• _Task objective_
Recast the entries from the line containing "Point to the page" through the line containing "Click the line", inclusive, as a Markdown table with the columns Row and Entry. Leave out blank lines.

• _Entries for locating described items_

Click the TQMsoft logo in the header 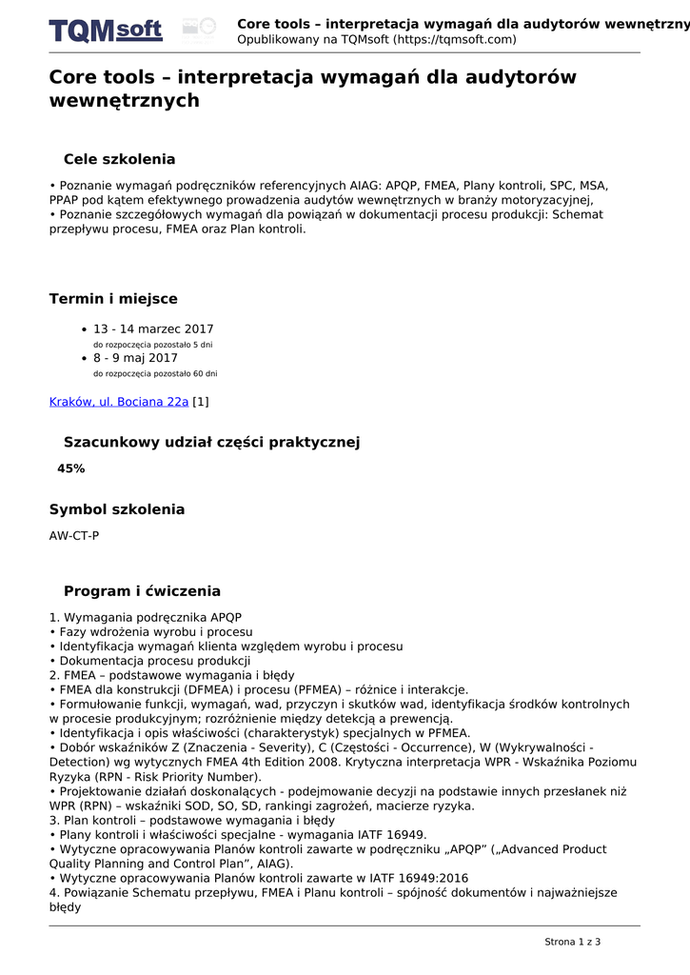(x=106, y=30)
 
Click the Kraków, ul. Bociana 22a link (x=119, y=402)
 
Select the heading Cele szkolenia (x=119, y=159)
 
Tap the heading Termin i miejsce (x=113, y=299)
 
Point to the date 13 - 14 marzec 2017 (x=153, y=329)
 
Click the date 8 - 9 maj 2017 (x=135, y=359)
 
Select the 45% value (x=71, y=468)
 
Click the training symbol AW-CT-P (x=74, y=536)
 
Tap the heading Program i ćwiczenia (x=142, y=591)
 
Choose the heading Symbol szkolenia (x=117, y=509)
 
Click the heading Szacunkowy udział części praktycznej (x=211, y=443)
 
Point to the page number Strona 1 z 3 (x=572, y=942)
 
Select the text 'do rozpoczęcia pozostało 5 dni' (x=152, y=345)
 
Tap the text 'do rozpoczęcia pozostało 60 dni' (x=155, y=374)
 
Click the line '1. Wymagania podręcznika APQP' (x=139, y=617)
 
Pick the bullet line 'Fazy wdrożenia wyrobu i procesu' (x=155, y=632)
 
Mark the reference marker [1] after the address (x=201, y=402)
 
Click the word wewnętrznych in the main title (x=125, y=101)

• _Correct response_
| Row | Entry |
|---|---|
| 1 | Point to the page number Strona 1 z 3 (x=572, y=942) |
| 2 | Select the text 'do rozpoczęcia pozostało 5 dni' (x=152, y=345) |
| 3 | Tap the text 'do rozpoczęcia pozostało 60 dni' (x=155, y=374) |
| 4 | Click the line '1. Wymagania podręcznika APQP' (x=139, y=617) |